Brooke Gladstone, co-host of the excellent NPR-syndicated "On the Media," has teamed up with illustrator Josh Neufeld to produce a fantastic nonfiction comic book called The Influencing Machine: Brooke Gladstone on the Media. This is one of those books that feels like the author has been working up to it for her whole life, distilling all her varied experience and insight into one mind-opening, thought-provoking, and incredibly timely volume.

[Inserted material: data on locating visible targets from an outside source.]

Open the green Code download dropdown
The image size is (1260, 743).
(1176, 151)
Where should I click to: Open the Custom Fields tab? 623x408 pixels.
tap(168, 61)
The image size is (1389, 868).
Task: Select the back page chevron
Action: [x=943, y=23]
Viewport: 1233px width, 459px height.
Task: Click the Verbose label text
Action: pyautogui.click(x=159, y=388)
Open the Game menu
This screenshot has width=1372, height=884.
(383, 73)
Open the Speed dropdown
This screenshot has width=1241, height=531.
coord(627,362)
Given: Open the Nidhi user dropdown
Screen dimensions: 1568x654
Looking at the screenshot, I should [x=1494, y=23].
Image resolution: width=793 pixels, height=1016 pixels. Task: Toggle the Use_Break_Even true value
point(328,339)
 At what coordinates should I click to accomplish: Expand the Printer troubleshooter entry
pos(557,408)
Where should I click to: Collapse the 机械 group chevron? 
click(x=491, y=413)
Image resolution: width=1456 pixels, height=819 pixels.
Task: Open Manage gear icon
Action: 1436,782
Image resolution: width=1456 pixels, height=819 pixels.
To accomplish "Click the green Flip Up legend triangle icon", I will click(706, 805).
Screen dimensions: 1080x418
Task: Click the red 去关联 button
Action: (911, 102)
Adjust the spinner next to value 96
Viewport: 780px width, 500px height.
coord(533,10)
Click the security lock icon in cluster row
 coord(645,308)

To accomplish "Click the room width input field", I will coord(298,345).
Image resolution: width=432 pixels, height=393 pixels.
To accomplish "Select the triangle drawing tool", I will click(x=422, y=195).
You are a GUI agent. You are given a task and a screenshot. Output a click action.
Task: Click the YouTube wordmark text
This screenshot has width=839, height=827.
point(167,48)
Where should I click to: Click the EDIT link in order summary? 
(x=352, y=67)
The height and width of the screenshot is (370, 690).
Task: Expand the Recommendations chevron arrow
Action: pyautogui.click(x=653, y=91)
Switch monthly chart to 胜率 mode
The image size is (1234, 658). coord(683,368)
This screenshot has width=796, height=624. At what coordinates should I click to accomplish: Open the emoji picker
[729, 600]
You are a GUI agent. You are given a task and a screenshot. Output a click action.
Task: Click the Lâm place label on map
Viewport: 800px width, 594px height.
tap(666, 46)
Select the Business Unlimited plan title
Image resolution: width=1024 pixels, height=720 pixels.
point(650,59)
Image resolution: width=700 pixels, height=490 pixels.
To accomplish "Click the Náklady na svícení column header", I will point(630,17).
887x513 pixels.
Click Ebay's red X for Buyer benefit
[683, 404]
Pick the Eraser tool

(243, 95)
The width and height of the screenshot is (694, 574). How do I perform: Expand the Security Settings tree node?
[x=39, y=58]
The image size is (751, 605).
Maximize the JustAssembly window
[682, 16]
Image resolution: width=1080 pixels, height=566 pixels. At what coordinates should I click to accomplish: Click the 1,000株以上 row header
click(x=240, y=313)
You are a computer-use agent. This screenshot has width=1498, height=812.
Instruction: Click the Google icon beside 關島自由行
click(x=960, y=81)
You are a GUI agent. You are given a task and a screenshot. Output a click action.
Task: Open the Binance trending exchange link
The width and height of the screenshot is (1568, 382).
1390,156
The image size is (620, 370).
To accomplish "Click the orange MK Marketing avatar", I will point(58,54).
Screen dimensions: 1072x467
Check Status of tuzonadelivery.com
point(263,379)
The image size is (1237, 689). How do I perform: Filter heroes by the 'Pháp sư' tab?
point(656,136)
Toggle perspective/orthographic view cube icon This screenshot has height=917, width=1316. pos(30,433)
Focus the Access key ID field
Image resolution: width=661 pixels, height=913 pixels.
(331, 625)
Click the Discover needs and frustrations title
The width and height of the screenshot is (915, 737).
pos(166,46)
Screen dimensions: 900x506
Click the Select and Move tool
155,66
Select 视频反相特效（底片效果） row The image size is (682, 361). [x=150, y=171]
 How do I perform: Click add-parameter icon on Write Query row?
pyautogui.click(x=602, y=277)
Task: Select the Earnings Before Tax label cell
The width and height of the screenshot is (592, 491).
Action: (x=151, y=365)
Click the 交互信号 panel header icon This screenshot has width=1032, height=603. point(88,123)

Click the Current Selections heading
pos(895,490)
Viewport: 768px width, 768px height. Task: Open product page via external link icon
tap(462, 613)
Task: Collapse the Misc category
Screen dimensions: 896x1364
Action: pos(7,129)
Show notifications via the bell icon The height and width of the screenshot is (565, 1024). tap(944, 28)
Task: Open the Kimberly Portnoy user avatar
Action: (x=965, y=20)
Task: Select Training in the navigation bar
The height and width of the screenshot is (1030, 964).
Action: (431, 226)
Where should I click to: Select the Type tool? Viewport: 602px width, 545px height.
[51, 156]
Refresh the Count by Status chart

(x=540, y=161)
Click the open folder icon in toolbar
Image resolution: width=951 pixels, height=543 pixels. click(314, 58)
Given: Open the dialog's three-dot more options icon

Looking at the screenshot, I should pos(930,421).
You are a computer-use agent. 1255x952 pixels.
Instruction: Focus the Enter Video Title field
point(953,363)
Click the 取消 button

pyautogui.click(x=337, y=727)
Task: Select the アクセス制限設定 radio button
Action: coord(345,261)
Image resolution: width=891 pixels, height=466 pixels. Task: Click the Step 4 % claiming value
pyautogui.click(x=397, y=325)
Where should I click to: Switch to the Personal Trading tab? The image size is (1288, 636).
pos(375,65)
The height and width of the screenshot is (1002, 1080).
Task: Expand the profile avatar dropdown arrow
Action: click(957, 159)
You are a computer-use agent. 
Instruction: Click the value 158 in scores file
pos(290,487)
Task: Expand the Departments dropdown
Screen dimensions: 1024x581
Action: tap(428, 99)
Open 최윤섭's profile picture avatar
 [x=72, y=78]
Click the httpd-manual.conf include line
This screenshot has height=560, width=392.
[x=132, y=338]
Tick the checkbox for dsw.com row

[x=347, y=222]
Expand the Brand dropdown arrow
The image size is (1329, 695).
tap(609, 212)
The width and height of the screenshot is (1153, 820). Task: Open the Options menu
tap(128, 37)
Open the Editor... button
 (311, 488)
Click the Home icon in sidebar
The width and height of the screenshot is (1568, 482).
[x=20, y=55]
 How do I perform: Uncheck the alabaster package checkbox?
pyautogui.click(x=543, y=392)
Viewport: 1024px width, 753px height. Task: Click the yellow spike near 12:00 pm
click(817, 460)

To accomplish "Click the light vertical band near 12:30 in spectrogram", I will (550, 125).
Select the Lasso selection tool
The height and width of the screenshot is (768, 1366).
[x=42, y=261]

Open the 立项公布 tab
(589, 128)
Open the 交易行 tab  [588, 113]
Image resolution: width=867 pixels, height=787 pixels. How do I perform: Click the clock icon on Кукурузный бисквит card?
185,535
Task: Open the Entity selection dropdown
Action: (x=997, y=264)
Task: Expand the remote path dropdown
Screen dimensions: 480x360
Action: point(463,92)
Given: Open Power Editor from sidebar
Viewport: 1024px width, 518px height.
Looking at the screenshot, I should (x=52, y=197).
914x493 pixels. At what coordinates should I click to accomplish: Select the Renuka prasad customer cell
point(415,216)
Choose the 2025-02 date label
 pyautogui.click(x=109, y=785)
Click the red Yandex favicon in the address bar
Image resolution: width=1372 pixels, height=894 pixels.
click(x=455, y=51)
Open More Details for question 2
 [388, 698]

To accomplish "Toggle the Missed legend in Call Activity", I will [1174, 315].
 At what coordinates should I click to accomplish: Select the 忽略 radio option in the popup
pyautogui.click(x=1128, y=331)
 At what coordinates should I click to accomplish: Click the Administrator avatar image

Influencing Machine begins with a history of the news, starting with Mayan scribes, Herodotus, and Julius Caesar's Acta Diurna (the original syndicated newsheet and the first widely distributed sensationalist tabloid), and then to the Anglo-American history of news, propaganda, bias, lies, censorship, bravery, principle, and truth. This fascinating history serves to introduce the major thesis of Influencing Machine: that the "media machine" that cynically distorts in order to serve the rich and powerful is a delusion. The reality is that the "media agenda" is an emergent phenomenon that arises spontaneously from commercial constraints, human frailty, state interference, and cognitive blindspots.
Gladstone's history of the best and worst of journalism is a prelude to an analysis of the present day, and the peculiar moment we inhabit, as partisan news — once the dominant form of publishing, but long discredited and dormant — begins to arise, just as the Internet is changing the way that news is gathered, reported, and analyzed and paid for. Gladstone makes a good case for the idea that total upheaval is actually pretty normal in the world of news, and even if this total upheaval is a bit more total than all the other ones, the apocalyptic story of the death of journalism is overstated, as is the evil nature of the Internet as a sapper of critical thought and sustained attention.
Touching on everything from the impossibility of impartiality to the practical way to address bias, from copyright law to business models, from sensationalism to complicit silence, Gladstone and Neufeld's Influencing Machine is an absolutely spectacular read: serious without being weighty, accessible without being thin. It's one of those graphic nonfiction volumes, like Understanding Comics, that shows just how well suited comics are to explaining and exploring serious subjects.